Saat anak belum siap melihat proses penyembelihan hewan qurban, anak bisa saja mengalami trauma berkepanjangan. Misalnya ditandai dengan mereka yang enggan memakan daging, murung, hingga sedih yang berkepanjangan.

Sani Budiantini Hermawan juga menjelasnkan bahwa biasanya anak penasaran untuk melihat hewan yang disembelih, namun nyatanya tidak semua anak siap untuk menyaksikan proses penyembelihan tersebut. Terkadang, anak juga akhirnya jadi enggan memakan daging, murung dan sedih berkepanjangan karena rasa kasihan yang mereka rasakan Ketika menyaksikan penyembelihan hewan.

Lebih lanjut, Sani juga mengatakan bahwa kesiapan anak untuk melihat penyembelihan hewan qurban memerlukan observasi yang lebih lanjur. Misalnya dengan cara mengajak si kecil untuk melihat proses penyembelihan itu dari jauh terlebih dahulu.

Jadi, dapat disimpulkan bahwa sebelum mengajak mereka untuk menyaksikan penyembelihan hewan, Ayah dan Bunda perlu mengobservasi sejauh mana mereka baik-baik saja saat menyaksikan proses penyembelihan itu. Missal, ajak mereka mulai dari jarak jauh, jika mereka baik-baik saja maka mulai ajak mereka melihat lebih dekat. Namun, kadang anak tidak tahu apakah ia baik-baik saja atau tidak. Maka dengan itu, sangat disarankan Ayah atau Bunda untuk mengajaknya melihat dari jarak jauh terlebih dahulu.

Di samping hal itu, beritahu juga anak makna dari peyembelihan hewan qurban. Bagaimana caranya? Simak penjelasannya lebih lanjut.

Biasanya anak laki-laki jauh lebih berani dari anak Perempuan untuk menyaksikan secara langsung prosesi penyembelihan hewan qurban. Biasanya saat mereka sudah menginjak bangku Sekolah Dasar mereka sudah diperbolehkan melihat. Namun, hal itu Kembali lagi ke riwayat anak-anak yang tidak semuanya sama.

Biasanya, anak yang lebih sering merasa tidak enak atau cenderung sensitive lebih baik tidak diizinkan dulu untuk melihat prosesi penyembelihan hewan qurban.

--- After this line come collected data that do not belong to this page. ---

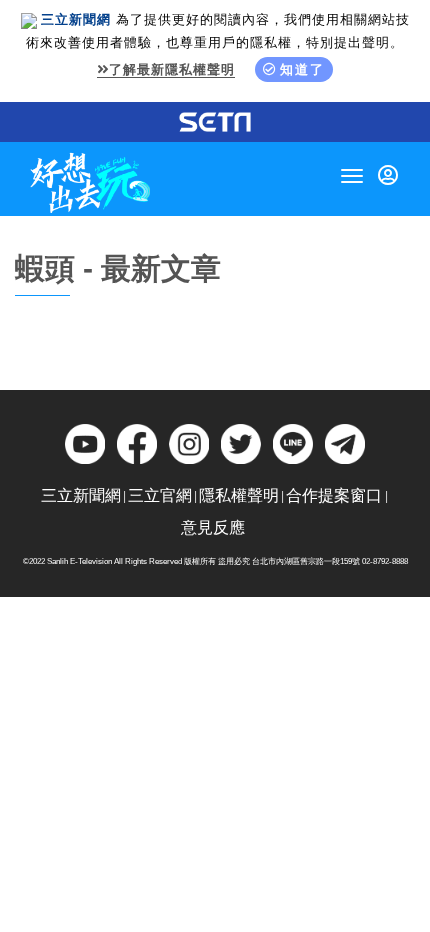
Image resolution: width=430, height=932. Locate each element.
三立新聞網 (81, 495)
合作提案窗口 (334, 495)
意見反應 (213, 527)
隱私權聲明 (239, 495)
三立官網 (160, 495)
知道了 (302, 69)
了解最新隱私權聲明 (172, 69)
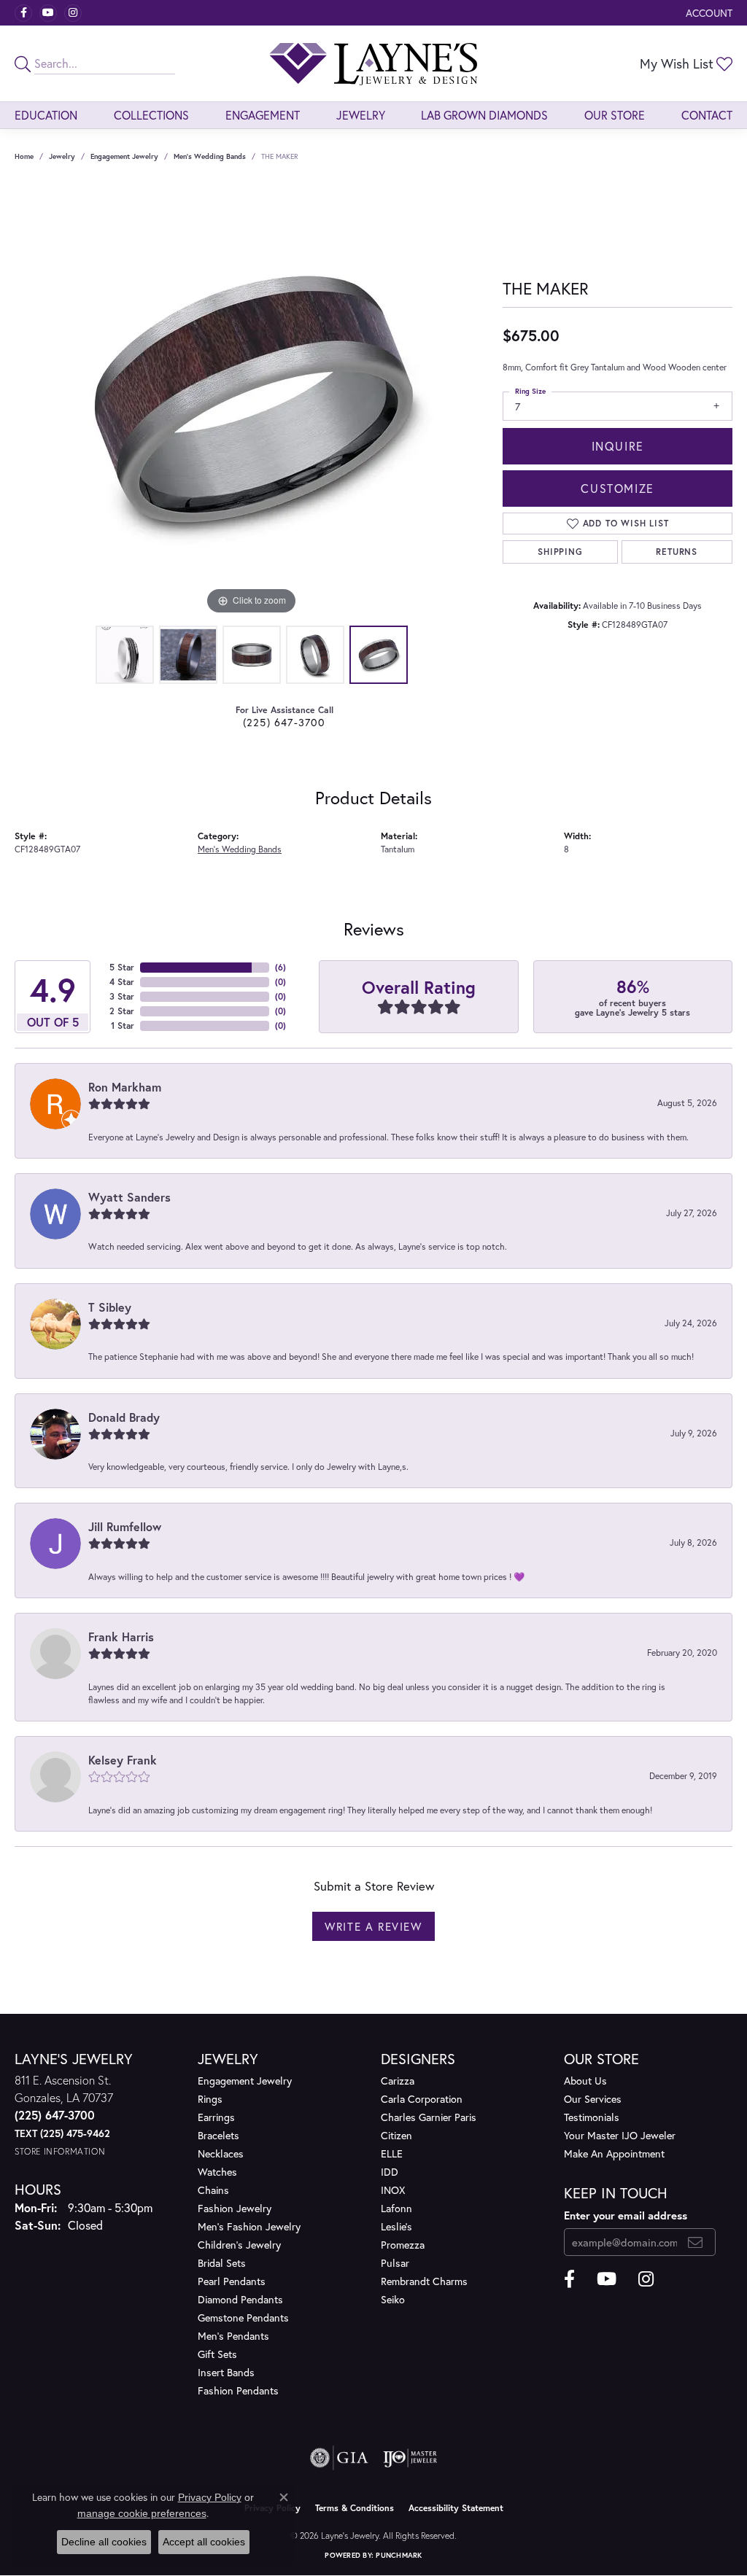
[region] (252, 399)
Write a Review (373, 1926)
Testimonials (591, 2117)
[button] (707, 13)
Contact (706, 114)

Bagaimana caranya agar kita tahu anak siap dan tidak siap menyaksikan penyembelihan hewan qurban? Ayah dan Bunda bisa mengajak mereka untuk menonton melalui video terlebih dahulu beberapa hari menjelang Idul Adha. Jadi, kita sudah ada Gambaran seperti apa efek dari menonton prosesi penyembelihan hewan qurban terhadap mereka.

Namun, di samping hal itu, hal yang penting dalam Idul Adha bukanlah proses penyembelihannya. Namun, anak juga perlu tahu tentang makna apa yang terkandung dalam prosesi penyembelihan hewan qurban ini, ya Bunda. Perlahan tapi pasti, mulai beritahu ia bahwa qurban adalah salah satu ibadah yang ditunaikan karena adanya firman Allah kepada Nabi-Nya yaitu Ibrahim, dan hal ini tentu harus dipatuhi.

Oleh sebab itu, sebagai makhluk Allah SWT sudah sepatutnya kita mematuhi apa yang diperintahkan oleh Allah.